De retour en fin de semaine pour des séances d’autographes avec la tournée Rogers Hockey d’ici, il a avoué garder un excellent souvenir de la capitale.

«Déjà, en 1974, quand j’ai joué au Tournoi pee-wee, je me souviens à quel point les gens ici étaient passionnés», raconte-t-il.

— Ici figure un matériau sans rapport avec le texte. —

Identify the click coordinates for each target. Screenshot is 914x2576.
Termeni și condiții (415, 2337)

Une passion qu’il a retrouvée quand il est revenu au Colisée pour y affronter les Nordiques.

«C’était vraiment incroyable de voir les partisans de Québec. J’avoue que j’aimais aussi beaucoup la vie nocturne après les matchs et les excellents restaurants», poursuit-il.

Après avoir connu le Colisée, Coffey a pour la première fois visité le Centre Vidéotron, qui a ouvert ses portes en 2015.

«C’est vraiment un bel édifice et j’espère qu’ils vont faire vite pour y ramener la LNH, car sans ça, il sera peut-être déjà trop vieux...» a-t-il laissé tomber.

Coffey continue de suivre de près les Oilers d’Edmonton, avec qui il travaille encore un peu, même s’il habite Toronto.

«Connor McDavid est excellent, et enfin, l’équipe recommence à obtenir des résultats. J’espère qu’ils iront rechercher la Coupe», conclut celui qui a remporté trois Coupes Stanley avec les Oilers d’Edmonton et une avec les Penguins de Pittsburgh.